Activity:
Whenever the word "link" appears in a line of the data below, copy that line.

Task data Start Marker

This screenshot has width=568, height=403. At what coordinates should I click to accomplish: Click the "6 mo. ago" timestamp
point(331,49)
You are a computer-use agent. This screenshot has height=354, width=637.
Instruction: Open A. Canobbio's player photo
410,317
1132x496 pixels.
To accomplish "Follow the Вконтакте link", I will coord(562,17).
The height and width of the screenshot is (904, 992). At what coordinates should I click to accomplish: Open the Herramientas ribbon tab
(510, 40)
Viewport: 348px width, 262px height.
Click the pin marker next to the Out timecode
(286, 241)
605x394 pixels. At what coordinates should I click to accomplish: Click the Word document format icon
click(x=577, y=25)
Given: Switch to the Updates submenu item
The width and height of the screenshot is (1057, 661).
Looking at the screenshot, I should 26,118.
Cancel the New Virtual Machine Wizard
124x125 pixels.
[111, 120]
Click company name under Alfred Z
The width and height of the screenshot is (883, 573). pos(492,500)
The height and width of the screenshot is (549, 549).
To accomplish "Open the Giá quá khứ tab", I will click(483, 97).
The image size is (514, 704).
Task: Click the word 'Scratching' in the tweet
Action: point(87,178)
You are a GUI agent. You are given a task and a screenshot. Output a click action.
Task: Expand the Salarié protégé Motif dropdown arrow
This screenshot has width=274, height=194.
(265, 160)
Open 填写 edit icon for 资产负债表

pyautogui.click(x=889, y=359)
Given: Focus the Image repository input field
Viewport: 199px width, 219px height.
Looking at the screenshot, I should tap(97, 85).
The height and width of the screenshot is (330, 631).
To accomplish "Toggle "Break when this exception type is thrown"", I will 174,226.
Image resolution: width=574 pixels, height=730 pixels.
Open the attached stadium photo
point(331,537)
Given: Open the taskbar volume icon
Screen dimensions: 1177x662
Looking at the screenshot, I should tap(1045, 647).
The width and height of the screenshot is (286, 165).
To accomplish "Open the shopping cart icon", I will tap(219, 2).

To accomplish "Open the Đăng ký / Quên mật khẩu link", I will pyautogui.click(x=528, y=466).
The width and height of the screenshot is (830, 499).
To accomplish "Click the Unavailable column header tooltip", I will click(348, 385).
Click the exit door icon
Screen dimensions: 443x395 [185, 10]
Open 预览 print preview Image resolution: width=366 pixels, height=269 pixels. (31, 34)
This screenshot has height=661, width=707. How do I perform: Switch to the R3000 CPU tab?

Task data End Marker

Response:
To accomplish "Follow the Вконтакте link", I will coord(562,17).
To accomplish "Open the Đăng ký / Quên mật khẩu link", I will pyautogui.click(x=528, y=466).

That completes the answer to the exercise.